= TAREFA A =
Copie, no texto sobre o pluralismo religioso, o trecho de "Antes de mais" até "religião concreta.".

━━━ TEXTO FORNECIDO ━━━

As religiões precisam se
reconhecer mutuamente, entrar em diálogo e buscar convergências mínimas
que lhes permitem conviver pacificamente.
Antes de mais nada importa
reconhecer o pluralismo religioso, de fato e de direito. A pluralidade se
deriva de uma correta compreensão de Deus. Nenhuma religião pode pretender
enquadrar o Mistério, a Fonte originária de todo ser ou qualquer nome que
quisermos dar à Suprema Realidade, nas malhas de seu discurso e de seus ritos.
Se assim fora, Deus seria um pedaço do mundo, na realidade, um ídolo.
Ele está
sempre mais além e sempre mais acima. Então, há espaço para outras expressões e
outras formas de celebrá-lo que não seja exclusivamente através desta
religião concreta.

━━━

= TAREFA B =
Nas entradas abaixo, transcreva sem alterações o trecho que vai da linha que contém "Click the minus" até a linha que contém "Image resolution: width=1401", ambas incluídas.

━━━ MATERIAL DA TAREFA ━━━

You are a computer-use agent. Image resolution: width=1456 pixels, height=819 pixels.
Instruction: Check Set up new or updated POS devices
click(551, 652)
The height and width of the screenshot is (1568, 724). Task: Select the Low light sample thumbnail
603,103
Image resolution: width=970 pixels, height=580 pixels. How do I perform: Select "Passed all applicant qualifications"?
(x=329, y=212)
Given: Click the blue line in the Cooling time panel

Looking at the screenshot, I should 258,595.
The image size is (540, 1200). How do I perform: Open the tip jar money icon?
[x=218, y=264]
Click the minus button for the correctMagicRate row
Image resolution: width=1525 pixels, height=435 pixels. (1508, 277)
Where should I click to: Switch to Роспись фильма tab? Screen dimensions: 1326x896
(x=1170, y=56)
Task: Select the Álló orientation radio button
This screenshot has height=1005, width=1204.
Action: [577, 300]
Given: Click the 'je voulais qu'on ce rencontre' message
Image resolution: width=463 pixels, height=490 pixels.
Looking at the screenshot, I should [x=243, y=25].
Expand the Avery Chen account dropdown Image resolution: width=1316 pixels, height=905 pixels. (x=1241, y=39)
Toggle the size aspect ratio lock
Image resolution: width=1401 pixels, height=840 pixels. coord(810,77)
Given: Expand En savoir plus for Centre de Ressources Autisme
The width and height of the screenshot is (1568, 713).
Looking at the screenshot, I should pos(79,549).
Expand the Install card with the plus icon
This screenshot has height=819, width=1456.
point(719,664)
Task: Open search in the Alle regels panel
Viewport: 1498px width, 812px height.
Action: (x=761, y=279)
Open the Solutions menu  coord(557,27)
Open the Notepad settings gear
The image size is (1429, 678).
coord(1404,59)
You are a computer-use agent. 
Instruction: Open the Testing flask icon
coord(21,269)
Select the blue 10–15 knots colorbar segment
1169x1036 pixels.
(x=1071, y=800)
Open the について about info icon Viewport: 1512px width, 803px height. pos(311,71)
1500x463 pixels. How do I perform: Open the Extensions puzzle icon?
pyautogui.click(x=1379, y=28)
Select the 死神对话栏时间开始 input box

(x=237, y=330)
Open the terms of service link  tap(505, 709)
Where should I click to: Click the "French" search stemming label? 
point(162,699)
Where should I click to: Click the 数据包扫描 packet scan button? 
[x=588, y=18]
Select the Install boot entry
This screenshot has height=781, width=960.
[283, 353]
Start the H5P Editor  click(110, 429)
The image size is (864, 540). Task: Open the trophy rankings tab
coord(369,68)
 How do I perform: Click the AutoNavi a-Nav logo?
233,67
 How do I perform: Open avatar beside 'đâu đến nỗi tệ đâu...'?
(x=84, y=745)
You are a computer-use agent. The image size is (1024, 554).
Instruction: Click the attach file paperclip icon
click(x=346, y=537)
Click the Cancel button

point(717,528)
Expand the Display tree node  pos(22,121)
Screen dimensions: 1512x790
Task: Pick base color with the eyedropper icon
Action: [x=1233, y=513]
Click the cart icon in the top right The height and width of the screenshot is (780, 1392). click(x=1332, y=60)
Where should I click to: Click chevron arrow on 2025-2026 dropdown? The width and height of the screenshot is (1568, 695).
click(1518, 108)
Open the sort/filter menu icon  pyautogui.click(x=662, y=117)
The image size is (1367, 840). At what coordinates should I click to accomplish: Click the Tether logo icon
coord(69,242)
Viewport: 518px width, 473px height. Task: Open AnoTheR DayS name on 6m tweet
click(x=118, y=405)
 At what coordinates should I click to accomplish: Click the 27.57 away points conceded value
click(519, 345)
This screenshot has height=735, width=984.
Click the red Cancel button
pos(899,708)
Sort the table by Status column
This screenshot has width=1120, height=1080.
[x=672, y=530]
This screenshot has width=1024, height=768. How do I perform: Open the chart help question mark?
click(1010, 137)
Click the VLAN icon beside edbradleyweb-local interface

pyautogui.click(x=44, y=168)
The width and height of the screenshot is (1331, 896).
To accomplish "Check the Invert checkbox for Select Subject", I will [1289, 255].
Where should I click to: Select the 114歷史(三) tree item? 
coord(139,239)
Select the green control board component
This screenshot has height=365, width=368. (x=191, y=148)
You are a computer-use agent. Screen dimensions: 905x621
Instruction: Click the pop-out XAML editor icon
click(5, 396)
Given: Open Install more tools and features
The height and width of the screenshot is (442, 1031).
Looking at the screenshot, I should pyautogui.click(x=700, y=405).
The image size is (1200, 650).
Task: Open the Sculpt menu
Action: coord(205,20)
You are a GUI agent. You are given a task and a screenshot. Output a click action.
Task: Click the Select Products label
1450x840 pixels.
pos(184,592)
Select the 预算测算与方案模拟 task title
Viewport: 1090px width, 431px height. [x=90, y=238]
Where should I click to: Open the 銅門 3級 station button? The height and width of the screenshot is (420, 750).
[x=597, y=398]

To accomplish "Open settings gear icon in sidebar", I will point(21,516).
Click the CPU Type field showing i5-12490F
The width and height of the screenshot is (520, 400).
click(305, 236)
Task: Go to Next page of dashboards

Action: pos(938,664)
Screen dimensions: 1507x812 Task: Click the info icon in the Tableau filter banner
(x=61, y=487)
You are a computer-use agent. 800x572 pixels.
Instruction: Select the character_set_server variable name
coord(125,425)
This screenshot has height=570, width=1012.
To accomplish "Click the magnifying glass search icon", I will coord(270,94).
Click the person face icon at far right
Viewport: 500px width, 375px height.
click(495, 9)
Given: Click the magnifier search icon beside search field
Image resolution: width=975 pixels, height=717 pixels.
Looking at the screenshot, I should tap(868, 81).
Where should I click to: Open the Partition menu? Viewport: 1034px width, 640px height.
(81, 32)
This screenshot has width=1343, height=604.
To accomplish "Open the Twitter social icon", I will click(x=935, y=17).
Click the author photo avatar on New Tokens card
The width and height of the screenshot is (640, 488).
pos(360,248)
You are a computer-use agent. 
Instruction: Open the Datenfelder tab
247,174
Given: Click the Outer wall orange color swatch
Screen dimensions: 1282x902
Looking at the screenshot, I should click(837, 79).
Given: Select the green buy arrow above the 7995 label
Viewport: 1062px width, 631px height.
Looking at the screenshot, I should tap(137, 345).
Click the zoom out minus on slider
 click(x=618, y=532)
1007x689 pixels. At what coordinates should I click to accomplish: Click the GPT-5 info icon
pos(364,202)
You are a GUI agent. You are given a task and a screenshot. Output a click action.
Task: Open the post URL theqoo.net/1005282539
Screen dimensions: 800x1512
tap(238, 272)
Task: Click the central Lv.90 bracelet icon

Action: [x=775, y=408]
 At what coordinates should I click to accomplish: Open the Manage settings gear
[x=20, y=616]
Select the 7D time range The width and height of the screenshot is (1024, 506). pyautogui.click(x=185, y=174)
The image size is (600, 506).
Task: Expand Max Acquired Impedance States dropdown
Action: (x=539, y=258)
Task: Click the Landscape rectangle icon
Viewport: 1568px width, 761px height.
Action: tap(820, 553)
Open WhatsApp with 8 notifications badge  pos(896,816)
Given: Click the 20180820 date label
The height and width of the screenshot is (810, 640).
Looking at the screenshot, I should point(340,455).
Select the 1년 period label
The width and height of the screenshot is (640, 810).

━━━

= RESPOSTA A =
Antes de mais nada importa
reconhecer o pluralismo religioso, de fato e de direito. A pluralidade se
deriva de uma correta compreensão de Deus. Nenhuma religião pode pretender
enquadrar o Mistério, a Fonte originária de todo ser ou qualquer nome que
quisermos dar à Suprema Realidade, nas malhas de seu discurso e de seus ritos.
Se assim fora, Deus seria um pedaço do mundo, na realidade, um ídolo.
Ele está
sempre mais além e sempre mais acima. Então, há espaço para outras expressões e
outras formas de celebrá-lo que não seja exclusivamente através desta
religião concreta.

= RESPOSTA B =
Click the minus button for the correctMagicRate row
Image resolution: width=1525 pixels, height=435 pixels. (1508, 277)
Where should I click to: Switch to Роспись фильма tab? Screen dimensions: 1326x896
(x=1170, y=56)
Task: Select the Álló orientation radio button
This screenshot has height=1005, width=1204.
Action: [577, 300]
Given: Click the 'je voulais qu'on ce rencontre' message
Image resolution: width=463 pixels, height=490 pixels.
Looking at the screenshot, I should [x=243, y=25].
Expand the Avery Chen account dropdown Image resolution: width=1316 pixels, height=905 pixels. (x=1241, y=39)
Toggle the size aspect ratio lock
Image resolution: width=1401 pixels, height=840 pixels. coord(810,77)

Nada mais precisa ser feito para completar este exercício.